Reorder from sequential back to DualChunkSwap for attention.

Inverse of :func:`_undo_attention_load_balancing`.

```python
nemo_automodel.components.distributed.mamba_cp._reinterleave_packed_seqs(
    input_: torch.Tensor,
    cu_seqlens: torch.Tensor,
    cp_size: int
) -> torch.Tensor
```

Inverse of :func:`_deinterleave_packed_seqs`.

Rearranges from sequence-major back to rank-major order before the
inverse all-to-all in `post_conv_ssm`.

```python
nemo_automodel.components.distributed.mamba_cp._reorder_chunks(
    input_: torch.Tensor,
    order: list[int],
    cu_seqlens: torch.Tensor | None = None
) -> torch.Tensor
```

Reorder equal-sized chunks of a tensor according to *order*.

**Parameters:**

`[B, L, H]` (BSHD) or `[T, H]` (THD).

Permutation indices (length must equal the number of chunks).
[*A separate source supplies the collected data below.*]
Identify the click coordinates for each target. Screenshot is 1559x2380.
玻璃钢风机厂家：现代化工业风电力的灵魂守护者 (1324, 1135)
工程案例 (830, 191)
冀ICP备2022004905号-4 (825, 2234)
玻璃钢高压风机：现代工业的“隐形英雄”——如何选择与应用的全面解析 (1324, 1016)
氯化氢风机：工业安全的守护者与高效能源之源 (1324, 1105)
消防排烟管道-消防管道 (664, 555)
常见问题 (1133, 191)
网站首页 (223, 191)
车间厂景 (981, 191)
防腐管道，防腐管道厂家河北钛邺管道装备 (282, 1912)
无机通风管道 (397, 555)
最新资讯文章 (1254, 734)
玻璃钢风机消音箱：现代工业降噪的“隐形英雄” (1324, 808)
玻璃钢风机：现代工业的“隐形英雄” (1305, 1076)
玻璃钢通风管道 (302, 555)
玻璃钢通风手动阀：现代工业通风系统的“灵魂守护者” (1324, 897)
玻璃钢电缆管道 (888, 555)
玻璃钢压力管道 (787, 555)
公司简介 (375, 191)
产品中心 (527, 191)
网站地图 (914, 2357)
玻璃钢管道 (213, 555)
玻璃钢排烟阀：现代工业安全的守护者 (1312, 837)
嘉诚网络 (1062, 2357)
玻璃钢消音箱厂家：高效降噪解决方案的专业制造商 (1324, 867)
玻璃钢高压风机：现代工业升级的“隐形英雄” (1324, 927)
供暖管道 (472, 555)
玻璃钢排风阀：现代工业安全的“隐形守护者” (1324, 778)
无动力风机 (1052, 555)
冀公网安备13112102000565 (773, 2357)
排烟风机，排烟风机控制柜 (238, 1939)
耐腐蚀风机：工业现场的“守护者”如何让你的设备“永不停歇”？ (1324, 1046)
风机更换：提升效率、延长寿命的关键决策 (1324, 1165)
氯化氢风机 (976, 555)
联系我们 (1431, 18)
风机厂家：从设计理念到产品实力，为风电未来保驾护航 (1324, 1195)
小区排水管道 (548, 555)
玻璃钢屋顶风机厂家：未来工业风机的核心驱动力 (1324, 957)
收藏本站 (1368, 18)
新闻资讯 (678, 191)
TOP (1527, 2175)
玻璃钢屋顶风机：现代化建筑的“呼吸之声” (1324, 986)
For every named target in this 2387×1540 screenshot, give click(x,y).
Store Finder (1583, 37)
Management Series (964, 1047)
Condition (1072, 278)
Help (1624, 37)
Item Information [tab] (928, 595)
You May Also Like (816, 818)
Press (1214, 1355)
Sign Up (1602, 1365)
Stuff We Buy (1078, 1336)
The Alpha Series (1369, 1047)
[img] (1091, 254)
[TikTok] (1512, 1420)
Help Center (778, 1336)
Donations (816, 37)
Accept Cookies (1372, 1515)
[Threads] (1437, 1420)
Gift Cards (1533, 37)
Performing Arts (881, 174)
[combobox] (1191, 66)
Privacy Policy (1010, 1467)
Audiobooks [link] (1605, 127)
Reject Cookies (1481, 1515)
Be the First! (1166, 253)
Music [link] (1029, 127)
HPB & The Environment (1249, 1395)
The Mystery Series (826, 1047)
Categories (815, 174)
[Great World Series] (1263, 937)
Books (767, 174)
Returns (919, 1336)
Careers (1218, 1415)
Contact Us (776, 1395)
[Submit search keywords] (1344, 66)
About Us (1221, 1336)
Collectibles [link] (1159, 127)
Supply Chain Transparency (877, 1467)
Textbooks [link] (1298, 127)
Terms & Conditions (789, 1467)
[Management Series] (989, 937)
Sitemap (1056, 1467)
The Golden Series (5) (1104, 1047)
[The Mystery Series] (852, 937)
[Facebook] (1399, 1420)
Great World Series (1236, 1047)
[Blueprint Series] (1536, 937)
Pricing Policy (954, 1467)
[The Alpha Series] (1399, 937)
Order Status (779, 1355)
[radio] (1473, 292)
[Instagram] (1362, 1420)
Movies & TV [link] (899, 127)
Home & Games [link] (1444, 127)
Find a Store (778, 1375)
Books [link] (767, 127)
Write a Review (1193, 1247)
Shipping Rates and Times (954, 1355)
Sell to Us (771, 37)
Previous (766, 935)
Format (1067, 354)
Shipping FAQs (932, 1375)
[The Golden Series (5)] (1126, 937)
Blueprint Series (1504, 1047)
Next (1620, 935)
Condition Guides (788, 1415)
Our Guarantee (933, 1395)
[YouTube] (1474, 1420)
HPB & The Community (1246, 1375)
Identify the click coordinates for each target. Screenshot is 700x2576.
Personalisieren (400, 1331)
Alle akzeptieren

If provided, reorder per-sequence on dim=0 (THD).

```python
nemo_automodel.components.distributed.mamba_cp._undo_attention_load_balancing(
    input_: torch.Tensor,
    cp_size: int,
    cu_seqlens: torch.Tensor | None = None
) -> torch.Tensor
```

Reorder from DualChunkSwap to sequential for SSM processing.